The US presidential election was widely tipped to go to former Secretary of State Hillary Clinton. On voting day however, the polls were confounded and Donald Trump was returned as President-elect. Market reaction has been fascinating – the increasing probability of the surprise result first arose yesterday afternoon while the NZ, Australian and Asian markets were open; but while European and US markets were closed. Our markets sold off sharply, mainly due to uncertainty around what a Trump election victory means and even what his policies are (as the election was fought on personality, not on policy).
The UK market opened down around 4% last night (our time), and futures markets were pricing a similar sell-off across European and US equities. At the same time currency markets were volatile and bond yields were pushed down. The very negative initial reaction was driven by a high degree of uncertainty over how clear cut the election outcome would be, what the new Administration’s policies would be, and deep discomfort with the heated and divisive rhetoric on display throughout the election campaign.
However, as the European markets were opening, Mr Trump was giving a victory speech to his supporters gathered at the New York Hilton. The tone of the speech was very pragmatic, inclusive, and reassuring. Mr Trump was gracious towards his adversary Mrs Clinton, and he talked of being a president for “all Americans” and that it was time for the US to come together “as one united people”. More pertinent to markets, Mr Trump also specified infrastructure investment as a priority – highways, bridges, tunnels, airports, schools, and hospitals. He also stated that he will always put America’s interests first but that the US will deal fairly with all countries.
Any speech is just words; however, this speech was reassuring for the complete absence of discussion on the more heated campaign talking points. There is still little known about policy – aside from the commitment to infrastructure spend. At the same time, it was becoming clear that the election outcome was about as clear-cut as it gets in American politics, and the Republican party now controls the Presidency, the House of Representatives (Congress), and the Senate. This latter point is a fundamental shift as, for the last several years, the Presidency has been held by the Democrats while the Congress was dominated by the Republicans – leading to something of a governmental stalemate. With all branches of government in Republican hands that stalemate may lift and the US government may be able to actually govern.
And so, markets started to rally back as the sun came up on America. The UK share market (that started down 4%) finished the day up 0.5%. Most European markets finished up over 1%. The US market finished the day up 1%. Oil is up around 1% and gold (which was up 5% at one stage) is now flat for the session. The big moves though are in the bond market – with the US 10-year bond rate rallying down to 1.71% at one stage last night, and then selling off back up to 2.05%.
What might it mean
At face value (i.e. based on the election campaign statements) the change in Administration in the US could lead to:
- Stricter immigration policies
- Fiscal easing through tax reductions and spending increases
- Less activist foreign policy (maybe)
- Reduced regulation
- Potential change at the Federal Reserve (given the criticism levelled at the Fed during the campaign)

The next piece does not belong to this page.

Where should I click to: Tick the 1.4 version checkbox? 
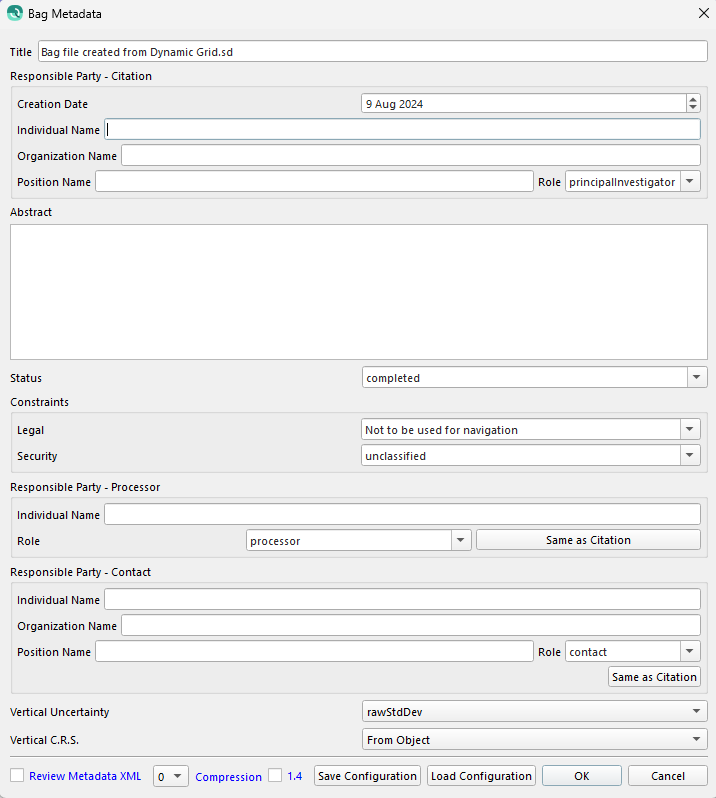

- Protectionism or opposition to trade deals
Most of the more divisive policies are likely to be less extreme than expressed in the campaign (e.g. immigration and protectionism);
however, the direction of policy will reflect the campaign statements. The tax reductions (largely via the corporate tax rate) and the
fiscal spending will be positive for the US economy and equity markets. Equally, because they have to be paid for somehow, they are
initially bad for bond markets and interest rates will rise as the fiscal easing (when it eventually happens) should boost inflation, and
the pressure on monetary policy (the Fed) will reduce, thereby allowing the Fed Funds rate to rise.
While the market has responded positively to begin with, we believe volatility will remain high until we get a clearer picture of who
will take up the key posts in the new administration and how policy settles and unfolds.
Implications for our portfolios
The rise in bond yields, and potential for future higher inflation, will hamper yield sensitive assets like bonds, infrastructure, and
property. We think the Australasian equity markets will have a relief rally in the short term (our equity portfolio currently has 8% in
cash and 15% in Australia). In the Diversified Income portfolio, we had removed the holdings in global equities a couple of weeks ago
due to the very high uncertainty around this event, and reduced the property holdings to 8% of the portfolio. We are likely to
redeploy some cash into selected US and UK equities shortly. Our property portfolio is largely focused on domestic NZ listed
entities. With the Australian listed property sector more sensitive to bond yield movements we remain happy with this
positioning. Along with the rest of the NZ equity market share prices have largely recovered post the weakness of yesterday
afternoon. The listed Australasian property sectors have had six weeks of negative performance and are currently trading at robust
yields and very reasonable prices relative to NTA and other valuations.